▸ **Provided data**:
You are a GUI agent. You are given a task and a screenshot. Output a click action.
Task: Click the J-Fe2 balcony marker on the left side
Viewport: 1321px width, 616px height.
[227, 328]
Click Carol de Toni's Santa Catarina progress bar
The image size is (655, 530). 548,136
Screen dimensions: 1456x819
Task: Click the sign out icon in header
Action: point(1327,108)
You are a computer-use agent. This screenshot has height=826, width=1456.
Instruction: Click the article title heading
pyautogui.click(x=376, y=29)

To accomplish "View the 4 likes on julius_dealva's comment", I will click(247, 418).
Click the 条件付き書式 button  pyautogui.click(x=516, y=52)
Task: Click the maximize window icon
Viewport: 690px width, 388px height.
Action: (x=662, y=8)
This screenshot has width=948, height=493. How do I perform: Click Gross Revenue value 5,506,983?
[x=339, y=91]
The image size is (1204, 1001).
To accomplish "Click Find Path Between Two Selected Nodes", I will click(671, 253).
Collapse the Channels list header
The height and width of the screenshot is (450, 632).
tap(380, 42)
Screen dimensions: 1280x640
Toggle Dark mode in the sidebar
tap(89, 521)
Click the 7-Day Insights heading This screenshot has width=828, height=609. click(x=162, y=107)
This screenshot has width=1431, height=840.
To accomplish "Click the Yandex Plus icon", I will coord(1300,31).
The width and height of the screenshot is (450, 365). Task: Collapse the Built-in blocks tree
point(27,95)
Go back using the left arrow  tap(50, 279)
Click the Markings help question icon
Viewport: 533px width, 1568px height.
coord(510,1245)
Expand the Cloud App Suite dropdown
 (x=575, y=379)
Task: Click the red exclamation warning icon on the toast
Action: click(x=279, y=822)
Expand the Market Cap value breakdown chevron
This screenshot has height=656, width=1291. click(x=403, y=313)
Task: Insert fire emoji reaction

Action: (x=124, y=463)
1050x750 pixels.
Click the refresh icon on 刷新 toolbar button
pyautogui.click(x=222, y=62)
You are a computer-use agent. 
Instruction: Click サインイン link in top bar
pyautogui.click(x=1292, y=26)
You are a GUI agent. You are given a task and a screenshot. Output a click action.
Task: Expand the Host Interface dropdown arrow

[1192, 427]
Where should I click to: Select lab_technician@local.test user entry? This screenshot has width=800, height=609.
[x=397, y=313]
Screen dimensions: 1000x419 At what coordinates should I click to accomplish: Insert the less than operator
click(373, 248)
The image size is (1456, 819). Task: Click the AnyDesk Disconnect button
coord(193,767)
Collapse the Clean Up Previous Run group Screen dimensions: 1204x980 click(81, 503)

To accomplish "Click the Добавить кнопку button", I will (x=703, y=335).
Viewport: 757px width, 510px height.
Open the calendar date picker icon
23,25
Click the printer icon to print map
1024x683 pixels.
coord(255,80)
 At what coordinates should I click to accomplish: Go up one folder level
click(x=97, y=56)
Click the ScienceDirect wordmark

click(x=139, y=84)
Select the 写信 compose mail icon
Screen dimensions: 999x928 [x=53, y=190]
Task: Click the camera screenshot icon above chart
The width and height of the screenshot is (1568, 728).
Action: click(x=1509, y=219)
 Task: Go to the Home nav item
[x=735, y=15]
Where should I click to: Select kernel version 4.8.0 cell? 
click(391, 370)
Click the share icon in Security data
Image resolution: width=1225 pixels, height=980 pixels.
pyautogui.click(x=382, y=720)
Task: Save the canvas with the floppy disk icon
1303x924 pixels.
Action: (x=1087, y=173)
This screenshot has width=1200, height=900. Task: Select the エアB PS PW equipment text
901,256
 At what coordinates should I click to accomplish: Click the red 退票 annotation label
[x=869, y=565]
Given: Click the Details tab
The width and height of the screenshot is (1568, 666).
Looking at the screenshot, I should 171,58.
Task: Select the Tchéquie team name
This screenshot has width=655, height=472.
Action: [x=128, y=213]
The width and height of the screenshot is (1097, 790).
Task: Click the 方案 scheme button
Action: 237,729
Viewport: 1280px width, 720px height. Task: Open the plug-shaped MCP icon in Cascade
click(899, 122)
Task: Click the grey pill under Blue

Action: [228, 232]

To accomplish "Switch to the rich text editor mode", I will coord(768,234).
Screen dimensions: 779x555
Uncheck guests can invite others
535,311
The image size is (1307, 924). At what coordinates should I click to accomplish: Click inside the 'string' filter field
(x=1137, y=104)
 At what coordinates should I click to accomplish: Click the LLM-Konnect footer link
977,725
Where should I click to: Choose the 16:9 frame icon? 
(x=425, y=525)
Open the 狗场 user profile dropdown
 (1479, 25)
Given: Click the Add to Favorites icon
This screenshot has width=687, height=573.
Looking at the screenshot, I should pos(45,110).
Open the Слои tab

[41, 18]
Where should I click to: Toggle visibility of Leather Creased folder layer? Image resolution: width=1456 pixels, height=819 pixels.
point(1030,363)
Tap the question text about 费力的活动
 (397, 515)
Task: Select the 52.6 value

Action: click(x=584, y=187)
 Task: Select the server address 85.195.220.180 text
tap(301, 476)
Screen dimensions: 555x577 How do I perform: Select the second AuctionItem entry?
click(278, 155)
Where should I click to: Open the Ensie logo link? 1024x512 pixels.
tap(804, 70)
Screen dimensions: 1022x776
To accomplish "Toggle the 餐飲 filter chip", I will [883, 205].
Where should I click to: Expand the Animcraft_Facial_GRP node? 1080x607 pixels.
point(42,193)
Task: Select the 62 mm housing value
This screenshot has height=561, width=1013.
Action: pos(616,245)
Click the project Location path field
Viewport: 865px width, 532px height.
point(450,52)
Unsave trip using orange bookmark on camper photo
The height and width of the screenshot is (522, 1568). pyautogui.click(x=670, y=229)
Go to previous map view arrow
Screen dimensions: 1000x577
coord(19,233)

▸ **Required task**:
Transcribe the lines of the listing above, starting at the line that contains "Screen dimensions: 555x577" and ending at the line that contains "point(450,52)".

▸ **Finished answer**:
Screen dimensions: 555x577 How do I perform: Select the second AuctionItem entry?
click(278, 155)
Where should I click to: Open the Ensie logo link? 1024x512 pixels.
tap(804, 70)
Screen dimensions: 1022x776
To accomplish "Toggle the 餐飲 filter chip", I will [883, 205].
Where should I click to: Expand the Animcraft_Facial_GRP node? 1080x607 pixels.
point(42,193)
Task: Select the 62 mm housing value
This screenshot has height=561, width=1013.
Action: pos(616,245)
Click the project Location path field
Viewport: 865px width, 532px height.
point(450,52)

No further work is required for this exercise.